Mısır’ın en son öne sürdüğü “uzlaşma planı” üzerinde ısrar etmesi ve Filistin Anayasasına göre görev süresinin dolmuş olması sebebiyle resmiyette başkanlık sıfatı olmayan ama yine de koltuğu işgal etmeye devam eden Mahmud Abbas’ın seçim kararı alması endişeli bir hareketlilik döneminin başlamasına yol açtı.
Hamas Siyasi Birim üyeleri bu yüzden karşı karşıya oldukları durumla ilgili strateji belirlemek amacıyla yoğun faaliyet içindeler. Filistin’de iç barış çabalarının önünün tıkanmasını ve diyalog görüşmelerinin çıkmaz sokağa girmesini istemiyorlar.
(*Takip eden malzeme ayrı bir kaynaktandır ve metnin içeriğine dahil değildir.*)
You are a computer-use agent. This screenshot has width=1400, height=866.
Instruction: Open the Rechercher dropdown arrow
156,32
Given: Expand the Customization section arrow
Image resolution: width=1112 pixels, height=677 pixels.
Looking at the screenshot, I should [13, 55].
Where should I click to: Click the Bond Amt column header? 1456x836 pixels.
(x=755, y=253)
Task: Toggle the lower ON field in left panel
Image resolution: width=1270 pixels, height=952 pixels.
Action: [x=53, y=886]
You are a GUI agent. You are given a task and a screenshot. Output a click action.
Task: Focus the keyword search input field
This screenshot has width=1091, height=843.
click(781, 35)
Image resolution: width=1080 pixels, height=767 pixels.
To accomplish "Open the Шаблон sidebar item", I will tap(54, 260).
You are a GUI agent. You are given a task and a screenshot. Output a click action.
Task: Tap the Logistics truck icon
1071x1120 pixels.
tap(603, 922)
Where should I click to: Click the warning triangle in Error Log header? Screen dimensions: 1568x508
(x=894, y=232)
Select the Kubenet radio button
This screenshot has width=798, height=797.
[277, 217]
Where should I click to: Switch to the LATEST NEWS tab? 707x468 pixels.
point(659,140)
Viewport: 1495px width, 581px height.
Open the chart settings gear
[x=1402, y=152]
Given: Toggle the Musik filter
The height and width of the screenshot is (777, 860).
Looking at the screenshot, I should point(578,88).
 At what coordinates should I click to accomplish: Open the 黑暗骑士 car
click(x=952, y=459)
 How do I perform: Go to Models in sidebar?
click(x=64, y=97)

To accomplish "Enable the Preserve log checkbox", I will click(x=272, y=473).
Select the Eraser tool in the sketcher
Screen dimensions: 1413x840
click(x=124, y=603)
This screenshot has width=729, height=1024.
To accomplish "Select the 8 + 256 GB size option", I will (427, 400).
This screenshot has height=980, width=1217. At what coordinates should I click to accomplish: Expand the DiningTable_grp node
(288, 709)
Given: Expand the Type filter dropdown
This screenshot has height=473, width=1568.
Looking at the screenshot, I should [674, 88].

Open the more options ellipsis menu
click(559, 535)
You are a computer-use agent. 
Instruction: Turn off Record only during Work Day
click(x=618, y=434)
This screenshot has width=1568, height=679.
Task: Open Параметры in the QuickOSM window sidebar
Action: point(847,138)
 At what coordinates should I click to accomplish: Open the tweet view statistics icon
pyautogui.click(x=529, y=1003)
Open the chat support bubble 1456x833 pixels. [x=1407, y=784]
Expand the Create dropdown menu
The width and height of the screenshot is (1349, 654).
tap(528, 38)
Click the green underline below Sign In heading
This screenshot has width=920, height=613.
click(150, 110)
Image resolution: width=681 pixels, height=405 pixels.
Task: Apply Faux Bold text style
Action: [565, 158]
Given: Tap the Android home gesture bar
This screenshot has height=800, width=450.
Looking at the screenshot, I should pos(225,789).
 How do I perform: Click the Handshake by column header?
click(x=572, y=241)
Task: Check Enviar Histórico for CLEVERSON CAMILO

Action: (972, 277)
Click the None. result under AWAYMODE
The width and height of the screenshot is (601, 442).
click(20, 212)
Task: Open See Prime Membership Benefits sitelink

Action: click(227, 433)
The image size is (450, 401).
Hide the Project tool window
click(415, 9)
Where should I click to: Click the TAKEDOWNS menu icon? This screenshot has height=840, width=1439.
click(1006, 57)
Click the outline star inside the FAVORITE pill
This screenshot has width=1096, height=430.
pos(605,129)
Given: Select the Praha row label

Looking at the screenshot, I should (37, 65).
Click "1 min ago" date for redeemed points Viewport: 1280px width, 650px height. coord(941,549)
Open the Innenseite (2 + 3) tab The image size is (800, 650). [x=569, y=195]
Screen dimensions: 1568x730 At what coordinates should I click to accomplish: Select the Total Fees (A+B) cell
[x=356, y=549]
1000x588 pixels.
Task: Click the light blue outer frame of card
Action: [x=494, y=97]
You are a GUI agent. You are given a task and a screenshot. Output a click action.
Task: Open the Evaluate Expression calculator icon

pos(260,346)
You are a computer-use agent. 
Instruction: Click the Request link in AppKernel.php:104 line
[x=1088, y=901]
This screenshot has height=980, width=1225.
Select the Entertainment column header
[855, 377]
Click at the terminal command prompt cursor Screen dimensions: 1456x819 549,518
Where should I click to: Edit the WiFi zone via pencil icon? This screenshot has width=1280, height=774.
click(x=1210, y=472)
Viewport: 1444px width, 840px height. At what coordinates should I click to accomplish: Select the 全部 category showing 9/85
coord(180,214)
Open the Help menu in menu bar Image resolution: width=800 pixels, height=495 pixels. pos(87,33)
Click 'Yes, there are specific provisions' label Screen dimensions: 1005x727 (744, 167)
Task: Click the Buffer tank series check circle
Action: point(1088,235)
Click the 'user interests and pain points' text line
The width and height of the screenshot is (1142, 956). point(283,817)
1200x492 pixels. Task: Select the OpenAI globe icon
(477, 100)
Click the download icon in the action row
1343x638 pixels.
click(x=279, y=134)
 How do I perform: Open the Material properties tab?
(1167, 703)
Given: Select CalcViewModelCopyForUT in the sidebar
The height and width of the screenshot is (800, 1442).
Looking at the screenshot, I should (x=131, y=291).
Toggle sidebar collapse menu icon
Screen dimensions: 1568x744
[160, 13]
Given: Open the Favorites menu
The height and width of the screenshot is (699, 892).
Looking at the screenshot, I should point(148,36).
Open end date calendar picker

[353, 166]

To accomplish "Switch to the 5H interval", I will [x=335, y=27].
Ama diyaloğun bir dayatmaya dönüşmesini, Hamas’ın kendi kendini inkâr etmesine, varlık gerekçelerini ortadan kaldırmasına götürecek bir formülü kabullenmeleri de mümkün değil.
Oldukça yoğun bir çalışma içinde olmalarına ve birbirini izleyen toplantılar gerçekleştirmelerine rağmen Siyasi Birim üyelerinden bazı arkadaşlarla kısa süreli de olsa bir araya gelme fırsatı buldum. Şam’a gittiğimde ilk ziyaret ettiğim kişi Kahire’deki diyalog görüşmelerine Hamas adına katılan heyetin aktif elemanlarından ve Siyasi Birim üyelerinden Muhammed Nasr’dı. Ertesi gün yoğun toplantıları ve görüşmeleri olduğundan Nasr ile Şam’a gittiğim gece bir görüşme yaptım. Sohbetimizde üzerinde durduğumuz konulardan biri de diyaloğun gidişatıydı. Ben “anlaşıldığı kadarıyla diyalog görüşmeleri koptu!” deyince, “hayır kopmadı ama bazı problemlerden dolayı şimdilik durmuş sayılır” dedi. Ben “ama Hüsni Mübarek artık arabuluculuk işini sürdürmek istemediğini söylüyor” diye hatırlatmada bulununca da, bunun siyasi baskı olduğunu dile getirdi.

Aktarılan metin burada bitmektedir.